Question Classification is an important task in most Question Answering systems. The entire passage retrieval and answer extraction process relies on having the correct answer type for a given question. Much research in this area has focused on employing regular expressions, hand written grammar rules, and more advanced natural language processing techniques to parse the question and determine what is being asked for. Although this has been successful, the results are not perfect, and furthermore enhancing these systems for new question types is difficult and time consuming. I apply language modeling techniques to this problem, using entity-tagged language models to classify questions according to answer type. This technique is fully automatic and requires no hand-written rules. Language models are built for each question class, and new questions are classified using these models. I compare my results with those of a Support Vector Machines question classification baseline. I also compare the language modeling technique with others presented in the literature. Throughout, I examine the effects of using very specific answer types.
Perform literature survey
Determine answer types to use
Create or find questions and classifications for use in training and testing
Determine correct answer type for each question in training and test set
Determine features to be used in classification
Implement baseline for study - SVM
Implement entity-tagged language model classification
Run baseline and experimental procedures on training set
Evaluate performance on test set
Compare to other existing methods
Write report on methods and results
Literature survey completed. See below for references. See report for summary of previous work.

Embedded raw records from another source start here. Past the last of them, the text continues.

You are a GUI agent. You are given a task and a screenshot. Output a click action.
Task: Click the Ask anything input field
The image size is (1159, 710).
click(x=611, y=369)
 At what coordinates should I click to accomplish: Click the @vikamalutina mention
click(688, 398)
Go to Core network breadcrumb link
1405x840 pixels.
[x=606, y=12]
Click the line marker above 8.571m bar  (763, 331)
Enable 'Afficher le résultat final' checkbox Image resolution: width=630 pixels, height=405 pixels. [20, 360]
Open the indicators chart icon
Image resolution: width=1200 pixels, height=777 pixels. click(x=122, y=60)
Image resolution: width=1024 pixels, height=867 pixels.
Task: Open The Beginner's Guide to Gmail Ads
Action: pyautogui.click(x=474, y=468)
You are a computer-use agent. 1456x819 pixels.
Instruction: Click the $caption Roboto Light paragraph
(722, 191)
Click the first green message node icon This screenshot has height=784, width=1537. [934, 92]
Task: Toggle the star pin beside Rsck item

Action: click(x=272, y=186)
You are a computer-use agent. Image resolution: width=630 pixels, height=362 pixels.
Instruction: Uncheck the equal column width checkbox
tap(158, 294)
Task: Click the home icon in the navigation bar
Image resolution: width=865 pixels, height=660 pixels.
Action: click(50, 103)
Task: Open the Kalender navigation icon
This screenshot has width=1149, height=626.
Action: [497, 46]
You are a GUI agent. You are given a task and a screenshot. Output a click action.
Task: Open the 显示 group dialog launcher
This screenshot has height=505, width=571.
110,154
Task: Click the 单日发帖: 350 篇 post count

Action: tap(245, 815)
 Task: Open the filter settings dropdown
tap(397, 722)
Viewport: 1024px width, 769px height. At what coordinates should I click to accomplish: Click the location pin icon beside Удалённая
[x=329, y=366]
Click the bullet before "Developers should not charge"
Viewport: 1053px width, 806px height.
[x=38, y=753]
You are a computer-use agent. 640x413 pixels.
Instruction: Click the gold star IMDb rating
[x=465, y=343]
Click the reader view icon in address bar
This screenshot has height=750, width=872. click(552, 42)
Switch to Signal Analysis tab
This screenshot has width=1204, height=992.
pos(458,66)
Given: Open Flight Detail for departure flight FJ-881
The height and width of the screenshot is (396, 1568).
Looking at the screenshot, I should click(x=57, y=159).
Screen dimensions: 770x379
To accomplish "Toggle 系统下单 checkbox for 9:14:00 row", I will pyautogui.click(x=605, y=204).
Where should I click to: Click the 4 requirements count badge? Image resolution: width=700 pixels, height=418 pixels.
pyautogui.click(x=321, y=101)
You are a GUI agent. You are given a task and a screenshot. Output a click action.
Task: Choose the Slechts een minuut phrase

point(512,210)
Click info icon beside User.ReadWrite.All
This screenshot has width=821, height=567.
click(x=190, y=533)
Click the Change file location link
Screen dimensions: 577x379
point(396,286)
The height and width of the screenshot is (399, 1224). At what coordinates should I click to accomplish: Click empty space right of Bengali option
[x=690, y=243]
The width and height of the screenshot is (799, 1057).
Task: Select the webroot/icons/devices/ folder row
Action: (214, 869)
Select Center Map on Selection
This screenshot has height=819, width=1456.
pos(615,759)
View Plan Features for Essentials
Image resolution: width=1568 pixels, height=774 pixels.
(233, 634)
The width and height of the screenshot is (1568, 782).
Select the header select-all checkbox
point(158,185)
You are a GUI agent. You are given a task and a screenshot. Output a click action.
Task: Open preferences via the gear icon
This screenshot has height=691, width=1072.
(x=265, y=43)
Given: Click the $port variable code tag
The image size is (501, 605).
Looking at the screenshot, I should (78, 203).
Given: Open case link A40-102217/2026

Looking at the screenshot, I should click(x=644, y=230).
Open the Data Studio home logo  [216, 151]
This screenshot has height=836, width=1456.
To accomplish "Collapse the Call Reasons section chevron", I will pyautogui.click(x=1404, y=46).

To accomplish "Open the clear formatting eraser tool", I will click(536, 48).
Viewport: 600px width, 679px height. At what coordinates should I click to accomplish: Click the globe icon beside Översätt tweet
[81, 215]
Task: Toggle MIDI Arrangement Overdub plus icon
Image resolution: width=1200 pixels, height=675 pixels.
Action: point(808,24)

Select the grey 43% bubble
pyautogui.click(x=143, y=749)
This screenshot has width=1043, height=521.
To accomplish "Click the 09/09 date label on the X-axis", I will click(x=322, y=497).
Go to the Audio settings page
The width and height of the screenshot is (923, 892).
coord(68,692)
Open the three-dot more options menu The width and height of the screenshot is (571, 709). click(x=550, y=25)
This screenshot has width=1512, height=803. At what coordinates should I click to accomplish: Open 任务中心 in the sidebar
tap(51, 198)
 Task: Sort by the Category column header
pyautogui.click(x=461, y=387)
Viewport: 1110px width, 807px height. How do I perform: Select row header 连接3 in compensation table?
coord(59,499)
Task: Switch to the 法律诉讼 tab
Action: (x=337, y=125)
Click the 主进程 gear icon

Chose to use answer types used in Javelin.
Chose questions from the TREC Question Answering task for training and testing.
Hand classified 500 questions according to their answer type.
Implemented SVM baseline.
Implemented entity-tagged langage model classification technique.
Ran baseline and experimental procedures on training data.
Determined that the 500 questions were insufficient data for training these algorithms.
Began search for larger data set.
Since this would need to be pre-classified, I looked for a data set that used more detailed answer types.
Decided on a 5500 question training set and 500 question test set classified using a hierarchical answer set of 50 types.
Re-ran baseline and experimental procedures
Evaluated performance on test set. See results.
Compared to other existing methods. See report.
Wrote report on methods and results.
In order to test the effects of using named entities, I built three classifiers of each type. The first classifier used only the words of the questions. The second classifier used the words of the questions plus the named entities. The third classifier replaced words with their named entities, so it used a mixture of the original words and named entities. I decided to try the second classifier because, although this was not tested by the previous language modeling classifiers, it is done in machine learning techniques. That is, in machine learning classifiers, words are not replaced with their named entities. The named entities are simply added in as additional features. It is of course possible that the words with named entities could be filtered out during feature extraction if they do not occur often, but this is not explicitly done.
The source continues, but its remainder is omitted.